Data extract
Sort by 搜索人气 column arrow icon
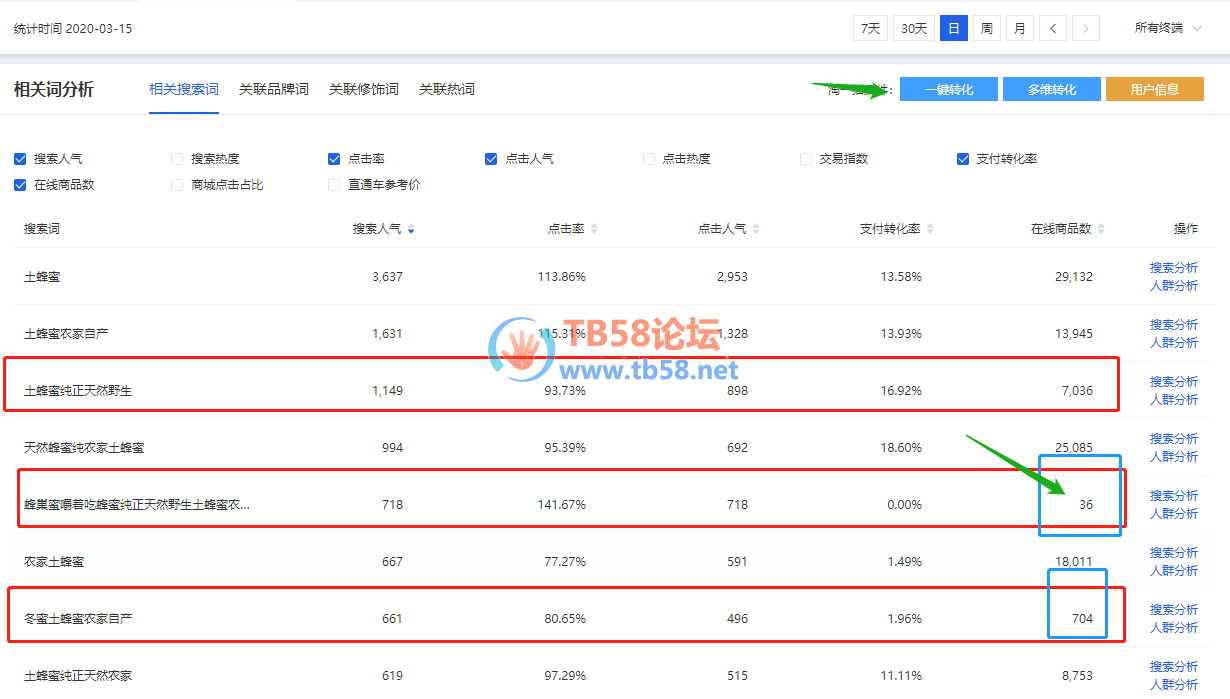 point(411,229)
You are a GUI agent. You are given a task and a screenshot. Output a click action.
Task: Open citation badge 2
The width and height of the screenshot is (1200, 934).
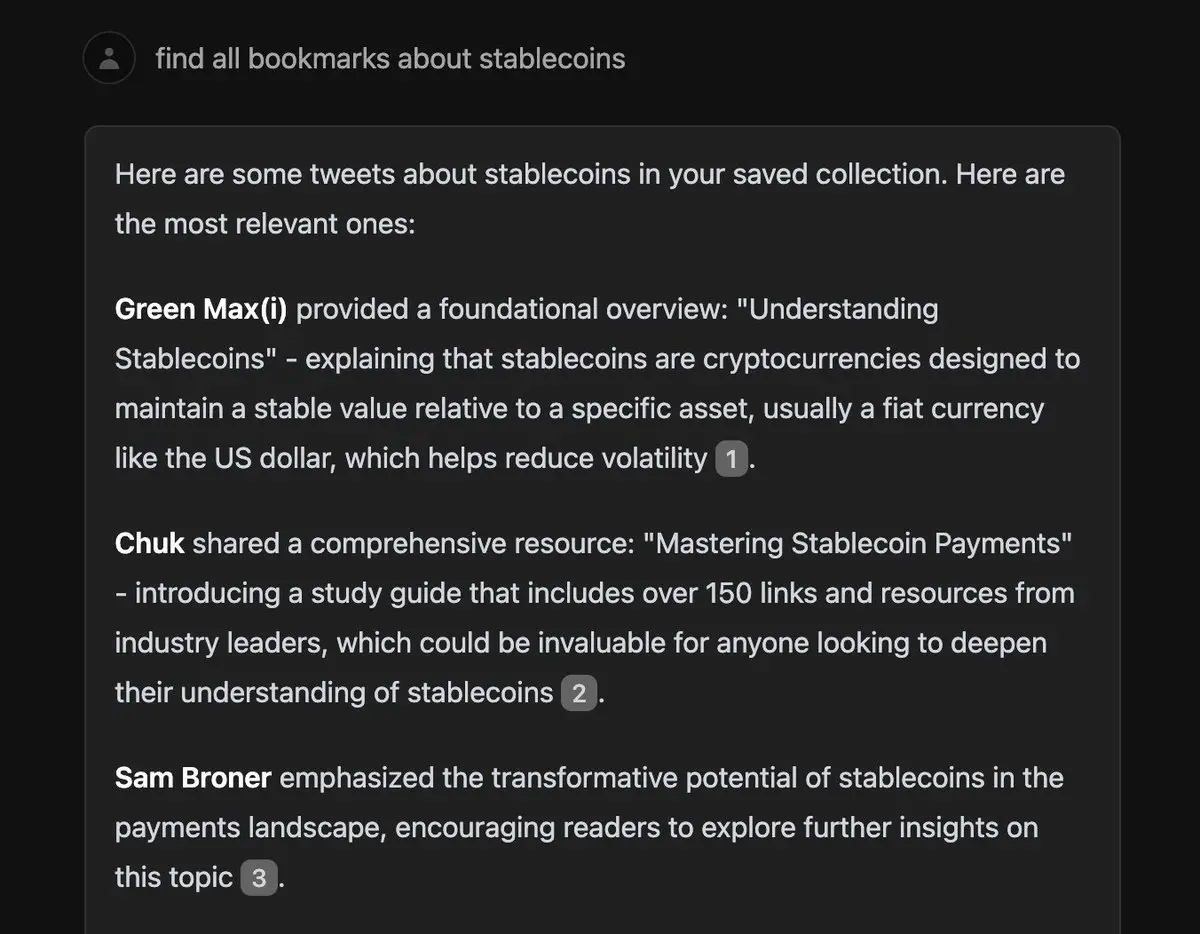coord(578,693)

Your task
Omit the pictures, then extract verbatim only those lines that fall between the line containing "You are a GUI" and the final line of the records above, both included.

Response to the task
You are a GUI agent. You are given a task and a screenshot. Output a click action.
Task: Open citation badge 2
The width and height of the screenshot is (1200, 934).
coord(578,693)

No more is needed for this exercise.